### 引用文 ###

クラスメートの新書:リビングを船に乗せて

 大学の同級生、Tさんはご主人を世界一周のクルーズへ誘い出し、この度、その旅日記を一冊の本にまとめて出版しました。普通であれば「ええっ、なんてゴージャスでうらやましいお話」ということになるでしょうけれど、実は、Tさんのご主人は脳梗塞を患いその後遺症で半身不随となり、日頃、自宅のリビングから外へ出られないそうなのです。彼女はそんなご主人に同情し、外の風景が見られないなら、リビングごと移動して船に乗せ、周囲の景色を変えたらと奇想天外なアイディアを思いつき、クルーズ参加を実行しました。。
 彼女には昨年、同窓会で久々に再会し、ご主人の介護の大変さについて、また、夫婦で世界一周のお話も聞きました。逆境にもめげず、前向きで、勇気があり、素晴らしいと感嘆したものです。もちろん、なみ大抵でない介護のご苦労についてはえらく同情もしました。また、Tさんのストレス解消法が競技ダンスと言う事もそのとき知りました。介護の傍ら、毎日、ダンスのレッスンに行くというので驚きました。そんなエネルギーが彼女のどこに秘められているのでしょうか?
 さて、本書の題名からは、障害にもめげず、二人三脚で不運な運命に立ち向かうカップルの美談なのかと思われそうですが、読んでみると、介護者の複雑な思いがヒシヒシと伝わって来て、介護とは過酷な自己修練なのか、また、夫婦愛とか献身的な奉仕の精神と言うようなきれいごとでは片付けられない葛藤であることが良く分かります。
 クルーズに期待を膨らませて、乗船したにも関わらず、わずか3時間でご主人が船上で転倒、大怪我をして歩行困難になるという想定外のハップニングが起こりました。
 ご主人はもともとの障害の上に、怪我をし、激痛に苦しみ、介添えなしではトイレにも行かれなくなり、ほとんどキャビンに缶詰状態になります。贅を尽くした食事や趣向を凝らした客船のレジャーやエンタテイメントはおろか、寄港地でのツアーにも参加できません。目が離せないご主人をキャビンに残しては、Tさん自身も、もはやクルーズを満喫する心境からはほど遠く、楽しみにしていた船上のダンスパーティさえも、1曲だけ踊って部屋に飛んで帰ることに。それどころか、夜中には数回、ご主人に起こされてトイレに連れていく、間に合わないとシーツもパジャマもビショビショ、夜中に洗濯場へ駆け込むこともしばしば。睡眠不足、頭痛、腰痛など自身の体調にも不安を感じます。

###

▶ 作業課題
- A) 引用文のうち、「ご主人はもともとの障害の上に」で始まり「身の体調にも不安を感じます。」に至るまでの部分を、一字一句違えずに書き写してください。
- B) 引用文において、Tさんが自身の体調面で不安を感じる原因として挙げられている症状を、すべて列挙してください。

### 提供データ ###

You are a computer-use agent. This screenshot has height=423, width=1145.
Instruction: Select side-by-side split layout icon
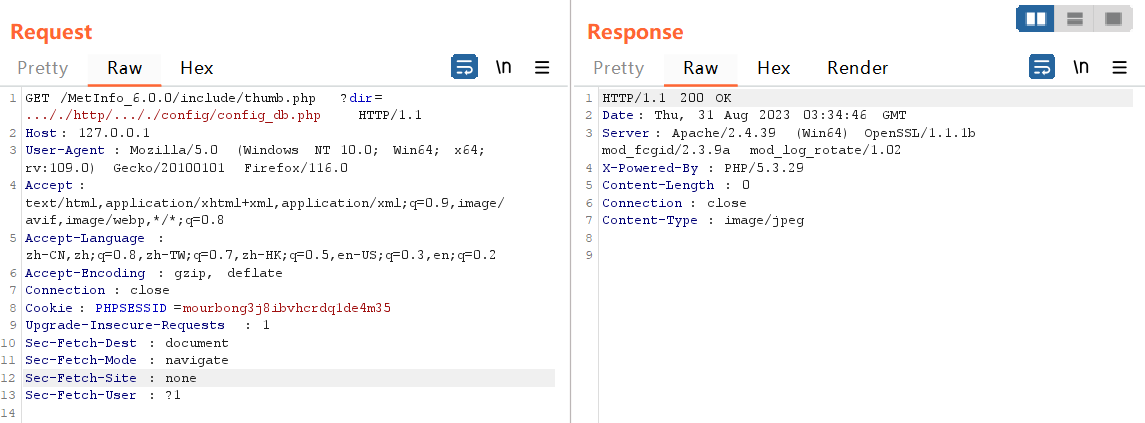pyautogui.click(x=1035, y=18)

###

▶ 課題の解答
- A)
ご主人はもともとの障害の上に、怪我をし、激痛に苦しみ、介添えなしではトイレにも行かれなくなり、ほとんどキャビンに缶詰状態になります。贅を尽くした食事や趣向を凝らした客船のレジャーやエンタテイメントはおろか、寄港地でのツアーにも参加できません。目が離せないご主人をキャビンに残しては、Tさん自身も、もはやクルーズを満喫する心境からはほど遠く、楽しみにしていた船上のダンスパーティさえも、1曲だけ踊って部屋に飛んで帰ることに。それどころか、夜中には数回、ご主人に起こされてトイレに連れていく、間に合わないとシーツもパジャマもビショビショ、夜中に洗濯場へ駆け込むこともしばしば。睡眠不足、頭痛、腰痛など自身の体調にも不安を感じます。

- B) 睡眠不足、頭痛、腰痛